___ Extract to read

International Oil companies poised to enter Iraq: 7:25 a.m: 19/3/2003:




Iraq's oil industry will need two years of rehabilitation after any US-led war to generate a significant increase in crude production capacity, experts say.

Iraqi production could be boosted to 3 million barrels per day (bpd) by 2005, said Martin Purvis, of international oil consultants Wood Mackenzie. Iraq's current sustainable production is estimated at 2.8 million bpd.

Purvis predicted that by 2012 production from Iraq, which has the world's second largest proven oil reserves behind Saudi Arabia, could be hiked to 6 million bpd.

"Iraq has only exploited a few of its largest discoveries and there are many, many fields that remain largely untouched," he said.

A short-term rebound in Iraq's production will depend on whether Iraqi President Saddam Hussein torches his own oilfields in any military conflict. After the 1990-91 Gulf War, it took about two years to get Kuwait's oilfields back to normal after Iraqi forces set its oilfields on fire.

The first energy companies to come to Iraq after a war - damage to oil wells or not - would be oil service companies, said JJ Traynor, analyst at Deutsche Bank.

After that, longer-term oil reconstruction would be carried out by large oil companies who are more leveraged to take on risk, Traynor added.

There is sure to be much jockeying between companies which have signed contracts with Saddam Hussein's government, including Russia's Lukoil and France's TotalFinaElf , and US oil companies who have not signed contracts.

Lukoil still hopes to develop Iraq's huge West Qurna oilfield even though Baghdad cancelled its contract in December in a diplomatic snub to Moscow.

"Lukoil seems to have the tightest contracts with their project at the West Qurna field," said Traynor. "They at least claim that it would be testable against international law in a regime change scenario."

Other companies such as TotalFinaElf and Italian energy giant Eni may have an advantage at any negotiations with a future government since they have already done a great deal of technical work, said Traynor.

But US and foreign companies that do not have existing contracts will have to decide whether they want to sign fresh contracts with the next government or partner with companies that do.

"I'm sure BP ExxonMobil, ChevronTexaco, ConocoPhillips and Occidental are all waiting in the wings to negotiate deals," Traynor said.

Though Iraq could increase production after the UN removes sanctions, it might then have to jockey for position with fellow members of the Organization of Petroleum Exporting Countries.

"Would OPEC be able to handle (a six-million-barrel increase by 2012)? The jury still out on that," said Amy Myers Jaffe, energy advisor at the Houston-based Baker Institute for Public Policy at Rice University.

From 1996 to 2001, Iraqi production has accounted for 30% of global oil supply growth.

That means Iraqi output has been an important marginal supply of of the existing world oil market since the United Nations crafted the oil-for-food program in 1995, according to Jaffe.

______
___ Dataset records

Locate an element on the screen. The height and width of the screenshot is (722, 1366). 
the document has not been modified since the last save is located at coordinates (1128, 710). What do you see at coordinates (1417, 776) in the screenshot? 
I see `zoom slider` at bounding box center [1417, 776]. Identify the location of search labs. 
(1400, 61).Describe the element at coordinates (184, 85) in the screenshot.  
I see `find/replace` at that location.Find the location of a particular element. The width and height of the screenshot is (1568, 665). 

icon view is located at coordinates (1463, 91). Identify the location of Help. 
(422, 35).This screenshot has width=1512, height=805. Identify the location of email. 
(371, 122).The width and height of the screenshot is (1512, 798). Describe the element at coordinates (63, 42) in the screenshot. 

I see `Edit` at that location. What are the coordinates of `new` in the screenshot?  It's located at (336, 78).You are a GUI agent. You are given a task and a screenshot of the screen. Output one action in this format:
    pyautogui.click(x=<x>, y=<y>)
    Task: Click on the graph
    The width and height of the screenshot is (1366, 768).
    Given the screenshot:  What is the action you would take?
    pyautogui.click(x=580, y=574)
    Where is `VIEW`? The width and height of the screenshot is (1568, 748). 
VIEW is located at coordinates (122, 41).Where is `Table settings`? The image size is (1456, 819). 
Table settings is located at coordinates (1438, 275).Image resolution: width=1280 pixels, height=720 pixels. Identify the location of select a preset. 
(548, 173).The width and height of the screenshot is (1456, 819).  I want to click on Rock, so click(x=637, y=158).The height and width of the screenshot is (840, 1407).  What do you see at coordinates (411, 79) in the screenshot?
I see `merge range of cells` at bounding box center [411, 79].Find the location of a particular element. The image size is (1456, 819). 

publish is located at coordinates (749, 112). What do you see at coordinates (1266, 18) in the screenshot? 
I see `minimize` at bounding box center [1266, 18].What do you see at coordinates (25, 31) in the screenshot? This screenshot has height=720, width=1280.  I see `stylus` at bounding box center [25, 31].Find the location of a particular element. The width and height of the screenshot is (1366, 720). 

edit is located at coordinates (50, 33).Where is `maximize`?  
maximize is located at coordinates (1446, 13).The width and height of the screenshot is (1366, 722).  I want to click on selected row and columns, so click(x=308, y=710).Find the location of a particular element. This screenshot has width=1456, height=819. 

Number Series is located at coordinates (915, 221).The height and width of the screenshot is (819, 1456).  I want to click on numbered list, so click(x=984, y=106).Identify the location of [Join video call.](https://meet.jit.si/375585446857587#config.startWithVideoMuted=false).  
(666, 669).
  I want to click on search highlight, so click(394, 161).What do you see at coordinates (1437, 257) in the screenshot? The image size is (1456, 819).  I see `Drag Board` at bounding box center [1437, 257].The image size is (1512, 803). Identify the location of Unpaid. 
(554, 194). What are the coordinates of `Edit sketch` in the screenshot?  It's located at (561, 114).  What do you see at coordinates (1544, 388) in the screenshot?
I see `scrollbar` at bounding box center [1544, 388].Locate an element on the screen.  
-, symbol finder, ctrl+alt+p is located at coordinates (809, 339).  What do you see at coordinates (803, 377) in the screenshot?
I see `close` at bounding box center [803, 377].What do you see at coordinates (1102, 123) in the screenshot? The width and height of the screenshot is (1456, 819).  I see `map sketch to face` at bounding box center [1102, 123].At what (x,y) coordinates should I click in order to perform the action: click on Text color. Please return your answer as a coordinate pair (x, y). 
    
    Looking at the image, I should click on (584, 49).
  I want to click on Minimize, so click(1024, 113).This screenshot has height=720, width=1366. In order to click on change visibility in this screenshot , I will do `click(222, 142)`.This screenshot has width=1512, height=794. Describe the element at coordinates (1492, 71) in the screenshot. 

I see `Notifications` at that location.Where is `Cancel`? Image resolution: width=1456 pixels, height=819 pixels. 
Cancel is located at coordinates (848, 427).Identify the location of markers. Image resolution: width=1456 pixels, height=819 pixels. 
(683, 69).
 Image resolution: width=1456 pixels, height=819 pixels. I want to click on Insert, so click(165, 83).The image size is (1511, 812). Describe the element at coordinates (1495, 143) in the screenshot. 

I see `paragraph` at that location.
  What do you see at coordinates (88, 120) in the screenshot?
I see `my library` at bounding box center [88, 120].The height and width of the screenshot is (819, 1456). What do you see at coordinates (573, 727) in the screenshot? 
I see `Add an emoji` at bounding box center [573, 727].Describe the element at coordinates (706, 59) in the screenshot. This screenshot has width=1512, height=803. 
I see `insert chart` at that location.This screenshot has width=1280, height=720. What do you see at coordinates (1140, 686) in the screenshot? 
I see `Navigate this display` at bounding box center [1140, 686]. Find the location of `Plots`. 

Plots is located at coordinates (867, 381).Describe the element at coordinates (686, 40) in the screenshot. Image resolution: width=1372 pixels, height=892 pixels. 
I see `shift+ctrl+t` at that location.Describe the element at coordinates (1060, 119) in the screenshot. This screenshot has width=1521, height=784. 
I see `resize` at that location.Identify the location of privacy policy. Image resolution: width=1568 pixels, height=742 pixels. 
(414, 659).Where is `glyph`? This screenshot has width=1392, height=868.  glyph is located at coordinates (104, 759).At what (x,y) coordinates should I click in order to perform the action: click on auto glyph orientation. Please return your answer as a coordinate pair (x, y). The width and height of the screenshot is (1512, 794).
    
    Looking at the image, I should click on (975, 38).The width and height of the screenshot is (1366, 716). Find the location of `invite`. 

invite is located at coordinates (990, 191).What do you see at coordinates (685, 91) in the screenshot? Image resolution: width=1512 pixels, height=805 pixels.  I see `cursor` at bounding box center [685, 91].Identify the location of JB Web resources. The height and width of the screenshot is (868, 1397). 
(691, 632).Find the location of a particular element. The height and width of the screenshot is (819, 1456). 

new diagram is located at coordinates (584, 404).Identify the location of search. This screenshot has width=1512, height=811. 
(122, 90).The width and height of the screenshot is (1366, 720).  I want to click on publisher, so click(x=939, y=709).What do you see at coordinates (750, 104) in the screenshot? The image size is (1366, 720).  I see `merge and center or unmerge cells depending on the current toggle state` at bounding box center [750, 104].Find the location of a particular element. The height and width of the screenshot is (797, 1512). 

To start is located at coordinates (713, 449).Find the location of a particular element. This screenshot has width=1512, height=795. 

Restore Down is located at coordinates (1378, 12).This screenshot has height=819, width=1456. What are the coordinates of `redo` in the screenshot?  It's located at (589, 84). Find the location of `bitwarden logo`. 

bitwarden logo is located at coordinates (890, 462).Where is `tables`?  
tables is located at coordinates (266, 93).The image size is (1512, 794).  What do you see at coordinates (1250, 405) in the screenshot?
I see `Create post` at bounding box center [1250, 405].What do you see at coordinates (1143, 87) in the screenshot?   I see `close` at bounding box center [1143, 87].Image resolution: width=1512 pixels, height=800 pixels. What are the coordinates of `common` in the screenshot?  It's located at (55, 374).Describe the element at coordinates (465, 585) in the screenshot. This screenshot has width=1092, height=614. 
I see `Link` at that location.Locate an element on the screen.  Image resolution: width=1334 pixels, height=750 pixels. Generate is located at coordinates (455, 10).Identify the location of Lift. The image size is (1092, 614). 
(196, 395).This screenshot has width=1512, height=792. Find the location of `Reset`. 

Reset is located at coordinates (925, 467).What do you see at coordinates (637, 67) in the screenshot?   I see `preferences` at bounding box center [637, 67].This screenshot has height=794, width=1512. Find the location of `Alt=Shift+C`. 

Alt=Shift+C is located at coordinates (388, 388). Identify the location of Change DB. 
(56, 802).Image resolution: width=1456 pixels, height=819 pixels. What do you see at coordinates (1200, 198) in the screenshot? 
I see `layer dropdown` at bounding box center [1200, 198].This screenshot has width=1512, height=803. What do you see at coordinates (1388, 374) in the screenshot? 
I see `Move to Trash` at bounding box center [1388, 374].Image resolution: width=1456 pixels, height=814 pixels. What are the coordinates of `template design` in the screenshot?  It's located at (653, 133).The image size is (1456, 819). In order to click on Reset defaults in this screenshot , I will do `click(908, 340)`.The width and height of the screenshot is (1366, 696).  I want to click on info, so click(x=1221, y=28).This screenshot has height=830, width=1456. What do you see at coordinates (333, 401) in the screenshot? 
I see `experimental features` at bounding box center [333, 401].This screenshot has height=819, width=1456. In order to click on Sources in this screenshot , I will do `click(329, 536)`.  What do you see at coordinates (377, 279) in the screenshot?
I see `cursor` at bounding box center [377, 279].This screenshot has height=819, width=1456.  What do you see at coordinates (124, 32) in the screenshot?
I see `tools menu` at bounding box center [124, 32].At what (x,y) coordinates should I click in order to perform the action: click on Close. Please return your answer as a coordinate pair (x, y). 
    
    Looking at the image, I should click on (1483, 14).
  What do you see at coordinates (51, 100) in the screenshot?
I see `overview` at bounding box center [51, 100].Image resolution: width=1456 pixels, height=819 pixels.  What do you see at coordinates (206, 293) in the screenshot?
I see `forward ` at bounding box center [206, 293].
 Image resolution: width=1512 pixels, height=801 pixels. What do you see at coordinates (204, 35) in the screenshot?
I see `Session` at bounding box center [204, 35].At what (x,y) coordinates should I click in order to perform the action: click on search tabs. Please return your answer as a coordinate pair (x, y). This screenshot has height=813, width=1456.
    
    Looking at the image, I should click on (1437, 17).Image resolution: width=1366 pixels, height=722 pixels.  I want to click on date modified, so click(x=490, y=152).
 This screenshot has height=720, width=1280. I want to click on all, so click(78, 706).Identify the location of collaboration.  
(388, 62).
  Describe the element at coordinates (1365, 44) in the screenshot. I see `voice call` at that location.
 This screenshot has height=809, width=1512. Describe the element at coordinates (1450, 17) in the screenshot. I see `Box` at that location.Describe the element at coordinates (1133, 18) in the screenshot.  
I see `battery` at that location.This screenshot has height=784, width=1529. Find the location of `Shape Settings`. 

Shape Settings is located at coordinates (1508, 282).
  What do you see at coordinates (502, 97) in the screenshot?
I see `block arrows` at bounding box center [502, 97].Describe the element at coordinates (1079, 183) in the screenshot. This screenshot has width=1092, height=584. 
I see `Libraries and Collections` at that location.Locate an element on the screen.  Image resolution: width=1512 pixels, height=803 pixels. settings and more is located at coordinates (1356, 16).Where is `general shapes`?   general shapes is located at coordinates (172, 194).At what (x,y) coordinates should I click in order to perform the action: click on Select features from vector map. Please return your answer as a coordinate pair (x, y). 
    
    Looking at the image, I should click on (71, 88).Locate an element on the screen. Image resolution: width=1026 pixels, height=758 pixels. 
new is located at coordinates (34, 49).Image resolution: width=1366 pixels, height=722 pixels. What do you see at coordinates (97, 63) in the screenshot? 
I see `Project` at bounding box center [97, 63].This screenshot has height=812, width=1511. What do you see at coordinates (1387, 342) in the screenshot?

______

* **List of tasks**:
**a.** Summarize the oil article in two sentences.
**b.** Retype the oil article between "International Oil companies" and "6 million bpd.", inclusive.
The data here comes from a source unrelated to the oil article.

* **Results for each task**:
**a.** Experts say Iraq's oil industry would need about two years of rehabilitation after a US-led war to significantly raise production capacity, and Martin Purvis of Wood Mackenzie projects output of 3 million bpd by 2005 and 6 million bpd by 2012. Deutsche Bank analyst JJ Traynor expects oil service companies to arrive first and large oil companies to take on longer-term reconstruction, amid jockeying between firms with contracts from Saddam Hussein's government, such as Lukoil and TotalFinaElf, and US companies without them.

**b.**
International Oil companies poised to enter Iraq: 7:25 a.m: 19/3/2003:




Iraq's oil industry will need two years of rehabilitation after any US-led war to generate a significant increase in crude production capacity, experts say.

Iraqi production could be boosted to 3 million barrels per day (bpd) by 2005, said Martin Purvis, of international oil consultants Wood Mackenzie. Iraq's current sustainable production is estimated at 2.8 million bpd.

Purvis predicted that by 2012 production from Iraq, which has the world's second largest proven oil reserves behind Saudi Arabia, could be hiked to 6 million bpd.